Mumbai: State-run Central Bank of India (CBI) is not planning to increase its lending rate even though it has been witnessing an uptick in cost of funds following RBI's liquidity tightening moves, a top official said Thursday.
"Last two months, we have seen an escalation in cost of funds. But whether this is going to result in a change of base rate, I don't think so as of now," its new chairman and managing director Rajeev Rishi told reporters.
He said the bank may think of raising the base rate or the minimum rate of lending as and when a need arises.
"Our base rate is at 10.25 percent and I am comfortable as of now," Rishi said.

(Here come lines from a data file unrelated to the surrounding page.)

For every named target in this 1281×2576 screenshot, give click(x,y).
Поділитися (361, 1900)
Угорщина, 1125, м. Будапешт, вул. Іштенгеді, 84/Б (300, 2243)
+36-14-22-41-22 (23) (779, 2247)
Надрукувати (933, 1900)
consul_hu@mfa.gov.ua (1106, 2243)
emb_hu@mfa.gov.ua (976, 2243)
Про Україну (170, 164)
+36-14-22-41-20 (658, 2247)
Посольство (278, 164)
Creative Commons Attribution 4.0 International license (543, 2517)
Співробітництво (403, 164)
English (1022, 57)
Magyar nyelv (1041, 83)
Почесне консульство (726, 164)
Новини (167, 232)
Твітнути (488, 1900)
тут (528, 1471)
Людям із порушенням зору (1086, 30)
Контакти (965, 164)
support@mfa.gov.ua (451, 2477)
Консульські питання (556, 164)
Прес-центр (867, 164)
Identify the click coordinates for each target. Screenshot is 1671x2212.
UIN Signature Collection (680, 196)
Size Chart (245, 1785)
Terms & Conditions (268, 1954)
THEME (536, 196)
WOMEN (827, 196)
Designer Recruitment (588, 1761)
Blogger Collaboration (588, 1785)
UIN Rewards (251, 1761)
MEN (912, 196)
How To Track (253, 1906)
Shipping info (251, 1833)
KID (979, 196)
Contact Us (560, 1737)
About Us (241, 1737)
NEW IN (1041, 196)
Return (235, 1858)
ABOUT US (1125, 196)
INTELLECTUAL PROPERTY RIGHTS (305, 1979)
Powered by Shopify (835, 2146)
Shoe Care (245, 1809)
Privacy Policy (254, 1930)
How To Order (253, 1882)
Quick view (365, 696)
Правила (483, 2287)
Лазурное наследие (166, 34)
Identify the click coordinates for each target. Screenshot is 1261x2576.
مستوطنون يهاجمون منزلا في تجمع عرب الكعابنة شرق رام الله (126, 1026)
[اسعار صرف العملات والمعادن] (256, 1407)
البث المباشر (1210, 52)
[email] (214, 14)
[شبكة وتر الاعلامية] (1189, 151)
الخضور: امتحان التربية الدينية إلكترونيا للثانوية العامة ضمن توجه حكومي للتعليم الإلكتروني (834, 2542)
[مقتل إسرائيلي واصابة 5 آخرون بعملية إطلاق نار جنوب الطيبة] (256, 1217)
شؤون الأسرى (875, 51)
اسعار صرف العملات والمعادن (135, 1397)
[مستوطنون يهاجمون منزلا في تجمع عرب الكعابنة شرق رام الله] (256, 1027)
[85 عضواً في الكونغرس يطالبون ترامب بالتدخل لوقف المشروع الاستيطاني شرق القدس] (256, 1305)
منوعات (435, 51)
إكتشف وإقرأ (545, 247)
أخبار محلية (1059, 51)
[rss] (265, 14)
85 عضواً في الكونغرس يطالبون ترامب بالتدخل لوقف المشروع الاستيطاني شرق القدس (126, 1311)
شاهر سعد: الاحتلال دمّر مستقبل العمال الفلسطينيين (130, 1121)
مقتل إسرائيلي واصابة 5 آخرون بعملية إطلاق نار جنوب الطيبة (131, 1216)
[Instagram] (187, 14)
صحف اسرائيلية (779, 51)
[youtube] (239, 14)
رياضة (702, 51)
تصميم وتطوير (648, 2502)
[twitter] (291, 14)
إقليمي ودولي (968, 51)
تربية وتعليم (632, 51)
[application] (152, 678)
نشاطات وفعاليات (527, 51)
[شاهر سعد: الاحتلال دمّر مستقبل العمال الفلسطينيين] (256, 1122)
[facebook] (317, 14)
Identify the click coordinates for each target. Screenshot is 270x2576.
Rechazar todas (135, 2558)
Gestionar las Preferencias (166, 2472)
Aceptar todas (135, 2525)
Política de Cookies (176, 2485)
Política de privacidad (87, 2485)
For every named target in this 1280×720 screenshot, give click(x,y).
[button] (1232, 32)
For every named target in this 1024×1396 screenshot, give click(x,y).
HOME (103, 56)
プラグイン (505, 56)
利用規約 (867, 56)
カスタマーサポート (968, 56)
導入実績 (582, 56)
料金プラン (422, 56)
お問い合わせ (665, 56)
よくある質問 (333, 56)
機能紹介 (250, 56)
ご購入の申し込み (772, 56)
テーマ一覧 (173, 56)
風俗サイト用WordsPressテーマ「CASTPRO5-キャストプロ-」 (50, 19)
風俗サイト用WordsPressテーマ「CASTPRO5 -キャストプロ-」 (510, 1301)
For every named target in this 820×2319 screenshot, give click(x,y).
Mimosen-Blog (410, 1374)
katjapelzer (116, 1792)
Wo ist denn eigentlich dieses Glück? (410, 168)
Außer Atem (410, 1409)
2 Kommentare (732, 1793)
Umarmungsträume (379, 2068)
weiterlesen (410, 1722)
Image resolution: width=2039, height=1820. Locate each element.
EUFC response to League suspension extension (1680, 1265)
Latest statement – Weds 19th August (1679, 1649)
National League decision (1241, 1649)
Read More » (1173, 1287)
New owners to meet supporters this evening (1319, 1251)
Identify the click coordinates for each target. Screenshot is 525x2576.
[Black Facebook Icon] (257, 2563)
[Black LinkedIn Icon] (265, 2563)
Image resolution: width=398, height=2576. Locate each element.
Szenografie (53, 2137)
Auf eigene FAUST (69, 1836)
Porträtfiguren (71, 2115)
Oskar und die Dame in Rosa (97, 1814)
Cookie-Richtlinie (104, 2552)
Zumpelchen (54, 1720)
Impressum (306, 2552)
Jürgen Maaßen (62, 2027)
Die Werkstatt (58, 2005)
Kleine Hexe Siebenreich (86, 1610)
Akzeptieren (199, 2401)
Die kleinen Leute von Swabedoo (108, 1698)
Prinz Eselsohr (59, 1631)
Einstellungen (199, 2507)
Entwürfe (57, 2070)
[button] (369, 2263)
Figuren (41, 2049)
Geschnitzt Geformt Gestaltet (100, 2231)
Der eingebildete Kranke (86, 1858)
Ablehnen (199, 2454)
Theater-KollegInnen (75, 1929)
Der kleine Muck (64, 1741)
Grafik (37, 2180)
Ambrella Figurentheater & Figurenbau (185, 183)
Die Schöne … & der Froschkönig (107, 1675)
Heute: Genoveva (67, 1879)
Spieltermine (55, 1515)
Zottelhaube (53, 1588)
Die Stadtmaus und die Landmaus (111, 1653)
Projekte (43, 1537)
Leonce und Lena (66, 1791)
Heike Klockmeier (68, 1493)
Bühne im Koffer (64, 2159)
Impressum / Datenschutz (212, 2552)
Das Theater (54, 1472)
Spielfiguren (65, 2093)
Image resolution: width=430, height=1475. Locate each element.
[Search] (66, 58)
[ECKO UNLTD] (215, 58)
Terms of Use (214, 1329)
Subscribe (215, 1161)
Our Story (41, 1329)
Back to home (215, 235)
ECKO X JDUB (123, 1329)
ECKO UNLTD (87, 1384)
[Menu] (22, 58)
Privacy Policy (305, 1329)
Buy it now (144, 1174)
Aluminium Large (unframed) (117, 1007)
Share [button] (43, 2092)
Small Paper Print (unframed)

It can be noted that the Finance Ministry is against the hiking lending rates in times of a slowdown in economic growth. A couple of banks, including Union Bank of India and Andhra Bank, have hiked their offerings in the recent past, though.
However, most private sector banks like ICICI Bank, HDFC Bank and Axis Bank have hiked their rates following the RBI moves.
A delay in passing the increase in cost of funds can impact a bank's net interest margin for the particular period, and hence affect the profitability.
Rishi said so long as the bank is able to protect its NIM -- it reported a NIM of 2.68 percent in Q1 -- it will not react in a "knee-jerk" fashion to raise the lending rates.
Pressure on the cost of funds is emanating from the RBI's liquidity tightening moves starting July 15 aimed at curbing speculation in the forex markets. The moves, which include a cap on the bank's overnight borrowing, have pushed up rates in the money markets.
Meanwhile, Rishi said the asset quality is the primary focus for him and added the bank is putting in extra efforts on the recoveries front to bring down gross bad loans to 5 percent by March from over 6 percent now.
The stress will continue for at least the next two quarters, he said.
The bank has applied for capital infusion from the governmnet, Rishi said but declined to give an exact amount which it has sought. "As of now we are comfortable with tier-I capital, which is above 8 percent," he said, adding he expects funds to come in by December.